- **Given exercise**:
Render every row that follows as a Markdown table with the columns Number and Row text, numbering the rows in order and omitting blank lines.

- **Task inputs**:
▽

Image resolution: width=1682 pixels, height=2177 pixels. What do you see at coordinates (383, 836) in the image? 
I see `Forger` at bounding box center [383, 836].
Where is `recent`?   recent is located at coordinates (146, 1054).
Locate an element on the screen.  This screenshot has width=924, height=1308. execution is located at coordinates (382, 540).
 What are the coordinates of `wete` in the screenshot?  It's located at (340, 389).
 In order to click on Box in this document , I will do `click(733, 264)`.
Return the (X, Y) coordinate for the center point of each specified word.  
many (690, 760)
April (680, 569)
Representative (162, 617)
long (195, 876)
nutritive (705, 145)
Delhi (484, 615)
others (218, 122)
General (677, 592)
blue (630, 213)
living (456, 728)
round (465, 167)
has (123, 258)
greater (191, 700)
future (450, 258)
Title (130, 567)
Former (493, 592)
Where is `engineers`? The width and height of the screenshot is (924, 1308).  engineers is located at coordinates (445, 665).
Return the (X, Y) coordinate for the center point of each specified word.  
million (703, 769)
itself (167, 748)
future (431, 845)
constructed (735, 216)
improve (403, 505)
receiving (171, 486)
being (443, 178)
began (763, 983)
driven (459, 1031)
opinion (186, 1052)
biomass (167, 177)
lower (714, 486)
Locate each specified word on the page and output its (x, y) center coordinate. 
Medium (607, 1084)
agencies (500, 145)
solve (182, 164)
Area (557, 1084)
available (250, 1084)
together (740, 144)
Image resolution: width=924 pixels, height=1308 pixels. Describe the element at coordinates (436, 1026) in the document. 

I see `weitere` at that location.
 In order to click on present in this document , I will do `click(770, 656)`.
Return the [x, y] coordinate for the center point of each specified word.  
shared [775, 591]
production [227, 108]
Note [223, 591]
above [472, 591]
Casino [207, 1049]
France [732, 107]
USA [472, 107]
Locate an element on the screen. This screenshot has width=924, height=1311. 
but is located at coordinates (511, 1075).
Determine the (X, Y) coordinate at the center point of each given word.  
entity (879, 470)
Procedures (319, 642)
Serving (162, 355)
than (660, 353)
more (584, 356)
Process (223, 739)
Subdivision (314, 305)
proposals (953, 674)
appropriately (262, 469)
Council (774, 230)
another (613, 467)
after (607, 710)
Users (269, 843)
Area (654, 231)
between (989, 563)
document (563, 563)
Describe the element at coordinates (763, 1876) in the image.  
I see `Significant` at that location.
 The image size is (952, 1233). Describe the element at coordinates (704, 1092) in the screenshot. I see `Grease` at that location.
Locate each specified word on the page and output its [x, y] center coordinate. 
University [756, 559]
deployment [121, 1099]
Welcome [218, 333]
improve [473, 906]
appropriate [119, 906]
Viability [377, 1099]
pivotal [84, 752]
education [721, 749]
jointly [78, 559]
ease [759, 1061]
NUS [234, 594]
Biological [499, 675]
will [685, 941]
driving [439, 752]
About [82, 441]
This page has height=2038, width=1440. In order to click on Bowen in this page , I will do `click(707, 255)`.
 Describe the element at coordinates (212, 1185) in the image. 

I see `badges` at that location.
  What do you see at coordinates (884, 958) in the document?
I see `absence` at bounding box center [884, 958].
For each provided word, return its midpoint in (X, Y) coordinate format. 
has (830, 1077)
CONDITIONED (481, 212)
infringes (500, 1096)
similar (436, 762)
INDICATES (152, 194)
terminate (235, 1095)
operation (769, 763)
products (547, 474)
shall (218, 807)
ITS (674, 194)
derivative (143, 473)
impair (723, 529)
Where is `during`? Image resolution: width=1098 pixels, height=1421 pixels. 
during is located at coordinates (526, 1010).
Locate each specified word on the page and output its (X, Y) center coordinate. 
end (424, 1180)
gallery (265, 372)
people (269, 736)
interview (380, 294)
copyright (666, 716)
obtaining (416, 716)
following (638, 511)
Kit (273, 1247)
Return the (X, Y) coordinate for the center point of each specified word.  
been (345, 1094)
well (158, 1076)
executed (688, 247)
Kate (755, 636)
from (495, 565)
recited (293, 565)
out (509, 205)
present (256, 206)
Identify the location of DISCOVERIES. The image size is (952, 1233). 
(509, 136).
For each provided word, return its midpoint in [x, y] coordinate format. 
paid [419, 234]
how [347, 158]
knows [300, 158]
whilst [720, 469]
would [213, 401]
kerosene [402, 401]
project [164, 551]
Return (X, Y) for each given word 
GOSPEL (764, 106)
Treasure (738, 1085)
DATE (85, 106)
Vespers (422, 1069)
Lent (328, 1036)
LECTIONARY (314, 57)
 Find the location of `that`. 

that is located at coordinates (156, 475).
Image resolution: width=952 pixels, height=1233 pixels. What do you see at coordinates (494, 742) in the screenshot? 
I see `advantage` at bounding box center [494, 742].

△

- **Response to the task**:
| Number | Row text |
|---|---|
| 1 | Image resolution: width=1682 pixels, height=2177 pixels. What do you see at coordinates (383, 836) in the image?  |
| 2 | I see `Forger` at bounding box center [383, 836]. |
| 3 | Where is `recent`?   recent is located at coordinates (146, 1054). |
| 4 | Locate an element on the screen.  This screenshot has width=924, height=1308. execution is located at coordinates (382, 540). |
| 5 |  What are the coordinates of `wete` in the screenshot?  It's located at (340, 389). |
| 6 |  In order to click on Box in this document , I will do `click(733, 264)`. |
| 7 | Return the (X, Y) coordinate for the center point of each specified word.   |
| 8 | many (690, 760) |
| 9 | April (680, 569) |
| 10 | Representative (162, 617) |
| 11 | long (195, 876) |
| 12 | nutritive (705, 145) |
| 13 | Delhi (484, 615) |
| 14 | others (218, 122) |
| 15 | General (677, 592) |
| 16 | blue (630, 213) |
| 17 | living (456, 728) |
| 18 | round (465, 167) |
| 19 | has (123, 258) |
| 20 | greater (191, 700) |
| 21 | future (450, 258) |
| 22 | Title (130, 567) |
| 23 | Former (493, 592) |
| 24 | Where is `engineers`? The width and height of the screenshot is (924, 1308).  engineers is located at coordinates (445, 665). |
| 25 | Return the (X, Y) coordinate for the center point of each specified word.   |
| 26 | million (703, 769) |
| 27 | itself (167, 748) |
| 28 | future (431, 845) |
| 29 | constructed (735, 216) |
| 30 | improve (403, 505) |
| 31 | receiving (171, 486) |
| 32 | being (443, 178) |
| 33 | began (763, 983) |
| 34 | driven (459, 1031) |
| 35 | opinion (186, 1052) |
| 36 | biomass (167, 177) |
| 37 | lower (714, 486) |
| 38 | Locate each specified word on the page and output its (x, y) center coordinate.  |
| 39 | Medium (607, 1084) |
| 40 | agencies (500, 145) |
| 41 | solve (182, 164) |
| 42 | Area (557, 1084) |
| 43 | available (250, 1084) |
| 44 | together (740, 144) |
| 45 | Image resolution: width=924 pixels, height=1308 pixels. Describe the element at coordinates (436, 1026) in the document.  |
| 46 | I see `weitere` at that location. |
| 47 |  In order to click on present in this document , I will do `click(770, 656)`. |
| 48 | Return the [x, y] coordinate for the center point of each specified word.   |
| 49 | shared [775, 591] |
| 50 | production [227, 108] |
| 51 | Note [223, 591] |
| 52 | above [472, 591] |
| 53 | Casino [207, 1049] |
| 54 | France [732, 107] |
| 55 | USA [472, 107] |
| 56 | Locate an element on the screen. This screenshot has width=924, height=1311.  |
| 57 | but is located at coordinates (511, 1075). |
| 58 | Determine the (X, Y) coordinate at the center point of each given word.   |
| 59 | entity (879, 470) |
| 60 | Procedures (319, 642) |
| 61 | Serving (162, 355) |
| 62 | than (660, 353) |
| 63 | more (584, 356) |
| 64 | Process (223, 739) |
| 65 | Subdivision (314, 305) |
| 66 | proposals (953, 674) |
| 67 | appropriately (262, 469) |
| 68 | Council (774, 230) |
| 69 | another (613, 467) |
| 70 | after (607, 710) |
| 71 | Users (269, 843) |
| 72 | Area (654, 231) |
| 73 | between (989, 563) |
| 74 | document (563, 563) |
| 75 | Describe the element at coordinates (763, 1876) in the image.   |
| 76 | I see `Significant` at that location. |
| 77 |  The image size is (952, 1233). Describe the element at coordinates (704, 1092) in the screenshot. I see `Grease` at that location. |
| 78 | Locate each specified word on the page and output its [x, y] center coordinate.  |
| 79 | University [756, 559] |
| 80 | deployment [121, 1099] |
| 81 | Welcome [218, 333] |
| 82 | improve [473, 906] |
| 83 | appropriate [119, 906] |
| 84 | Viability [377, 1099] |
| 85 | pivotal [84, 752] |
| 86 | education [721, 749] |
| 87 | jointly [78, 559] |
| 88 | ease [759, 1061] |
| 89 | NUS [234, 594] |
| 90 | Biological [499, 675] |
| 91 | will [685, 941] |
| 92 | driving [439, 752] |
| 93 | About [82, 441] |
| 94 | This page has height=2038, width=1440. In order to click on Bowen in this page , I will do `click(707, 255)`. |
| 95 |  Describe the element at coordinates (212, 1185) in the image.  |
| 96 | I see `badges` at that location. |
| 97 |   What do you see at coordinates (884, 958) in the document? |
| 98 | I see `absence` at bounding box center [884, 958]. |
| 99 | For each provided word, return its midpoint in (X, Y) coordinate format.  |
| 100 | has (830, 1077) |
| 101 | CONDITIONED (481, 212) |
| 102 | infringes (500, 1096) |
| 103 | similar (436, 762) |
| 104 | INDICATES (152, 194) |
| 105 | terminate (235, 1095) |
| 106 | operation (769, 763) |
| 107 | products (547, 474) |
| 108 | shall (218, 807) |
| 109 | ITS (674, 194) |
| 110 | derivative (143, 473) |
| 111 | impair (723, 529) |
| 112 | Where is `during`? Image resolution: width=1098 pixels, height=1421 pixels.  |
| 113 | during is located at coordinates (526, 1010). |
| 114 | Locate each specified word on the page and output its (X, Y) center coordinate.  |
| 115 | end (424, 1180) |
| 116 | gallery (265, 372) |
| 117 | people (269, 736) |
| 118 | interview (380, 294) |
| 119 | copyright (666, 716) |
| 120 | obtaining (416, 716) |
| 121 | following (638, 511) |
| 122 | Kit (273, 1247) |
| 123 | Return the (X, Y) coordinate for the center point of each specified word.   |
| 124 | been (345, 1094) |
| 125 | well (158, 1076) |
| 126 | executed (688, 247) |
| 127 | Kate (755, 636) |
| 128 | from (495, 565) |
| 129 | recited (293, 565) |
| 130 | out (509, 205) |
| 131 | present (256, 206) |
| 132 | Identify the location of DISCOVERIES. The image size is (952, 1233).  |
| 133 | (509, 136). |
| 134 | For each provided word, return its midpoint in [x, y] coordinate format.  |
| 135 | paid [419, 234] |
| 136 | how [347, 158] |
| 137 | knows [300, 158] |
| 138 | whilst [720, 469] |
| 139 | would [213, 401] |
| 140 | kerosene [402, 401] |
| 141 | project [164, 551] |
| 142 | Return (X, Y) for each given word  |
| 143 | GOSPEL (764, 106) |
| 144 | Treasure (738, 1085) |
| 145 | DATE (85, 106) |
| 146 | Vespers (422, 1069) |
| 147 | Lent (328, 1036) |
| 148 | LECTIONARY (314, 57) |
| 149 |  Find the location of `that`.  |
| 150 | that is located at coordinates (156, 475). |
| 151 | Image resolution: width=952 pixels, height=1233 pixels. What do you see at coordinates (494, 742) in the screenshot?  |
| 152 | I see `advantage` at bounding box center [494, 742]. |